1.3 Évolution du régime de feu

Les projections d’activité du feu réalisées dans la thèse mettent en évidence deux éléments. D’une part, le réchauffement climatique entraîne des augmentations plus élevées pour les métriques d’activité de feu, en particulier pour les surfaces brûlées, que pour les métriques de danger fondées sur le FWI. D’autre part, les projections varient fortement suivant le modèle climatique et le scénario considéré.
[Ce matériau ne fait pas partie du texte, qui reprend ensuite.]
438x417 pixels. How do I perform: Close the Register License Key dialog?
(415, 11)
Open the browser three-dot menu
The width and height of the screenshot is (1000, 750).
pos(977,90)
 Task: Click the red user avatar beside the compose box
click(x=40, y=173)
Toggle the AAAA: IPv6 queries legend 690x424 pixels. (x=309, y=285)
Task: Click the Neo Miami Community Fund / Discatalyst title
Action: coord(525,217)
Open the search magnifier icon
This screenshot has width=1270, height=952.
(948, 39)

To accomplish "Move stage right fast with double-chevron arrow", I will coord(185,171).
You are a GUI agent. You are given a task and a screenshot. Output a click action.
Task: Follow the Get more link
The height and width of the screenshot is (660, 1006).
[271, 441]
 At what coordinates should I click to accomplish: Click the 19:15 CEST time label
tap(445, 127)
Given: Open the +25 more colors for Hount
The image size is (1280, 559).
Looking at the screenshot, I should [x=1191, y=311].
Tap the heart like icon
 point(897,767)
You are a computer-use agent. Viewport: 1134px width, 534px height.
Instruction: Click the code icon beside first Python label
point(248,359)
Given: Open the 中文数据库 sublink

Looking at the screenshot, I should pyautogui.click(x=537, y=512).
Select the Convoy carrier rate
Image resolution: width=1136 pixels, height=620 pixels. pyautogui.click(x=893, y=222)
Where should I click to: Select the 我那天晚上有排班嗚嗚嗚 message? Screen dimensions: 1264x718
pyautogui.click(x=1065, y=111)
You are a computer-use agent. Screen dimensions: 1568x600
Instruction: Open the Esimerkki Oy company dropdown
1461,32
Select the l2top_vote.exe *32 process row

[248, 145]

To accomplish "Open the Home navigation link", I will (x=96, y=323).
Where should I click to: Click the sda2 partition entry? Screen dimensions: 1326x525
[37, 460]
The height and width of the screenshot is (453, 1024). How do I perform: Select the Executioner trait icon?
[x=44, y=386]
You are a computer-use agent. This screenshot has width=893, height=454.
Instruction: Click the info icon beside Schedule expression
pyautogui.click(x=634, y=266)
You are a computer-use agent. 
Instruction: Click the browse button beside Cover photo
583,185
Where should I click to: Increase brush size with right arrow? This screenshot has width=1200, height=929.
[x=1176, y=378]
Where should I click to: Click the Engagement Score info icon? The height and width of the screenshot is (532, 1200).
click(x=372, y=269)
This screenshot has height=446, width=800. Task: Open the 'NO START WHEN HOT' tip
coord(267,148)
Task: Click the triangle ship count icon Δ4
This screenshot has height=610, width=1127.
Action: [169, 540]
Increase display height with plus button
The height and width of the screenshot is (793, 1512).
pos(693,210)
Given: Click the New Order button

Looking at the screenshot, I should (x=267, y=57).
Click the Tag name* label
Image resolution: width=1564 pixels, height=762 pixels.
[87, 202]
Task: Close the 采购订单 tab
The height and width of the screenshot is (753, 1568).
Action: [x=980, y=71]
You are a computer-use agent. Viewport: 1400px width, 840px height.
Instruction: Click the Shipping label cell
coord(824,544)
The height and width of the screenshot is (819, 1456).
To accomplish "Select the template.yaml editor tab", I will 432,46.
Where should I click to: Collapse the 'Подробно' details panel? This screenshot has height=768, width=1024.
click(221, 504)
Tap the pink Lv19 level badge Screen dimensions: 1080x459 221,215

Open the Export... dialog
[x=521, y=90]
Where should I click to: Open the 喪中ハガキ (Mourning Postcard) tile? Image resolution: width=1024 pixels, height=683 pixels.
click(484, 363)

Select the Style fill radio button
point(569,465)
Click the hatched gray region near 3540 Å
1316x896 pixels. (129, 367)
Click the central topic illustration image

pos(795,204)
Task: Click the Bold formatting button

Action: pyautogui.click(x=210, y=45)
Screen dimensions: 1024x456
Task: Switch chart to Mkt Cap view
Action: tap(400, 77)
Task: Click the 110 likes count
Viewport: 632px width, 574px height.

En région méditerranéenne, le nombre de feux et les surfaces brûlées pendant la période estivale devraient ainsi augmenter respectivement de 33% à 112% et de 48% à 202% selon les modèles à l’horizon de la fin du siècle et selon le scénario le plus pessimiste, alors que l’augmentation du FWI moyen estival serait de 25% à 59%. L’étude des patrons spatiaux montre une forte intensification du risque dans la partie méditerranéenne littorale du continent, ainsi qu’en Corse, deux zones déjà confrontées à un niveau élevé d’aléa. Une extension dans l’arrière-pays est également mise en évidence, en particulier sur le Massif Central. La saison estivale de feu s’étendrait sur 3 à 5 semaines supplémentaires à horizon 2100. Toutefois, cet allongement de la saison de feu n’a qu’un effet mineur sur l’augmentation d’activité des feux de la saison, l’essentiel de l’augmentation étant réalisée au cours de la saison de feu actuelle correspondant aux mois de juillet et août.

Pour le reste du territoire métropolitain, l’extrapolation de notre modèle permet de souligner une augmentation généralisée de l’activité. L’Aquitaine pourrait être concernée par des niveaux de surface brûlée comparables à ceux observés en moyenne dans les départements du littoral méditerranéen actuellement, l’augmentation ayant lieu uniquement au cours de la période estivale. En effet, la zone Prométhée se démarque comme étant la seule zone sur laquelle le modèle prédit une augmentation de l’activité hivernale. L’évolution des conditions météorologiques sur le reste du territoire métropolitain ne conduirait donc pas à des conditions de danger important en fin d’hiver.